August 9, 2007
JUDGMENT: CONVICTION MODIFIED; SENTENCE VACATED; REMANDED FOR RESENTENCING
The opinion of the court was delivered by: Colleen Conway Cooney, P.J.
JOURNAL ENTRY AND OPINION
BEFORE: Cooney, P.J., Calabrese, J., and McMonagle, J.
Defendant-appellant, Charles Burneson (“Burneson”), appeals his conviction. Finding merit to the appeal, we modify his conviction, vacate his sentence, and remand for resentencing.
In 2006, a jury found Burneson guilty of theft, a fourth-degree felony.He was sentenced to six months in prison. The following evidence was presented at trial.
In 2004, Mike Newell (“Newell”) contacted Noell Sivertsen (“Sivertsen”) of the Community Alliance Network of Thoroughbred Ex-Racehorses of Ohio (“CANTER”) to donate two of his racehorses, Jakeman (a bay gelding) and For All You Girls (a bay mare).*fn1 CANTER is an organization which transitions ex-racehorses into other “careers.” When CANTER had a stable available for a horse, a representative from CANTER would pick up the horse and deliver it to the stable. At the time Newell contacted Sivertsen, however, CANTER had no space available for the horses. Sivertsen told Newell that CANTER would pick up the horses when it had room.*fn2 Newell also told Burneson’s co-defendant, John Queen (“Queen”), that he was donating his horses to CANTER.*fn3 A few weeks later, when Newell donated the third horse to CANTER, he asked Sivertsen for tax receipts for Jakeman and For All You Girls. Sivertsen told Newell that CANTER had never received those horses.
Blair Mullen and John Chatterton (“Chatterton”), Newell’s employees, testified that they last saw Jakeman with Queen. Queen picked up Jakeman and told them that CANTER had room for the horse. Chatterton also testified that he directed Queen to the stall where For All You Girls was located so she could also be delivered to CANTER. Another witness testified that she saw Burneson lead For All You Girls from Thistledown’s premises. Burneson testified that he led For All You Girls to a trailer for Queen. He observed another horse on the trailer, and he believed that Queen was taking the two horses to CANTER. He also testified that he took two of his horses, Remember the Mane and Walnut Slew, to Darcie Campbell’s (“Campbell”) farm to be boarded.*fn4 He testified that he sold these horses for $500 to Ron Andio (“Andio”), a horse auctioneer.
Burneson now appeals, raising four assignments of error. We will first address the third assignment of error, in which he argues that the trial court abused its discretion by allowing the rebuttal testimony of a defense witness, Kathy Ackman (“Ackman”). He contends that Ackman was not on the State’s witness list as required by Crim.R. 16.
An abuse of discretion requires a finding that the trial court’s decision was unreasonable, arbitrary, or unconscionable, and not merely an error of law or judgment. Blakemore v. Blakemore (1983), 5 Ohio St.3d 217, 450 N.E.2d 1140. When applying the abuse of discretion standard, an appellate court may not substitute its judgment for that of the trial court. Berk v. Matthews (1990), 53 Ohio St.3d 161, 559 N.E.2d 1301.
Crim.R. 16 provides that, “* shall order the prosecuting attorney to furnish to the defendant a written list of the names and addresses of all witnesses whom the prosecuting attorney intends to call at trial
Evid.R. 611 empowers trial courts to exercise “reasonable control over the mode and order of interrogating witnesses
* [u]pon motion of the defendant, the court * *.”

◆ **Request**
From the court opinion, copy word for word the part that starts with the words "Blair Mullen and" and ends with "a horse auctioneer.".

◆ **Source data**
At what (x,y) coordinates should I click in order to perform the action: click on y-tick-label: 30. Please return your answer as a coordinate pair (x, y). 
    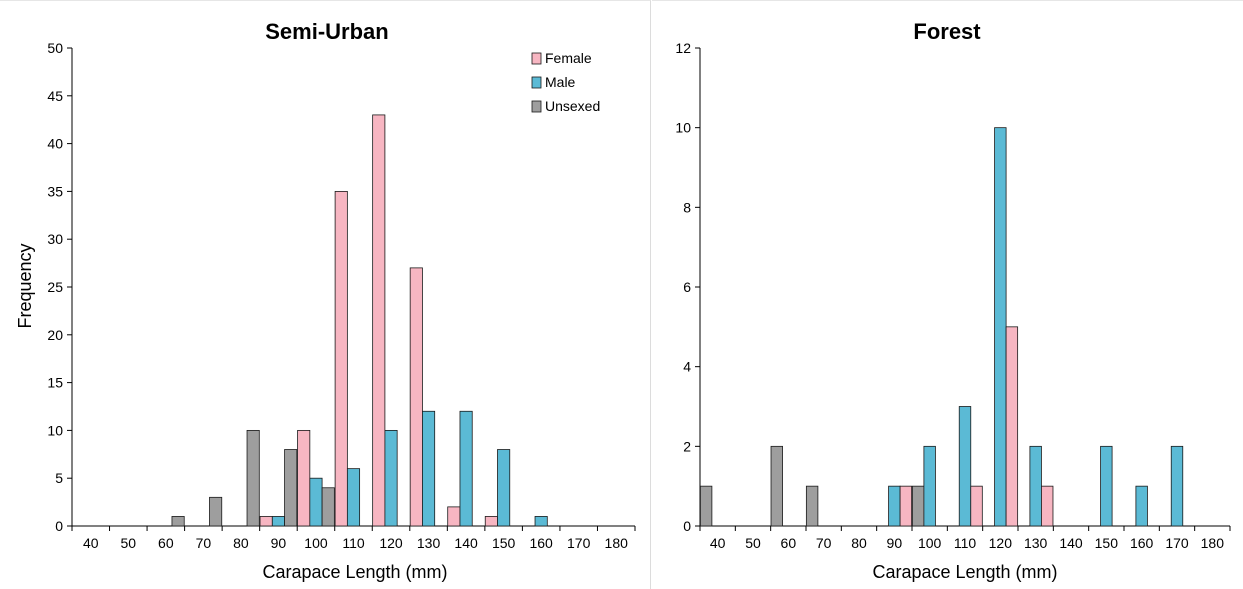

◆ **Response to this exercise**
Blair Mullen and John Chatterton (“Chatterton”), Newell’s employees, testified that they last saw Jakeman with Queen. Queen picked up Jakeman and told them that CANTER had room for the horse. Chatterton also testified that he directed Queen to the stall where For All You Girls was located so she could also be delivered to CANTER. Another witness testified that she saw Burneson lead For All You Girls from Thistledown’s premises. Burneson testified that he led For All You Girls to a trailer for Queen. He observed another horse on the trailer, and he believed that Queen was taking the two horses to CANTER. He also testified that he took two of his horses, Remember the Mane and Walnut Slew, to Darcie Campbell’s (“Campbell”) farm to be boarded.*fn4 He testified that he sold these horses for $500 to Ron Andio (“Andio”), a horse auctioneer.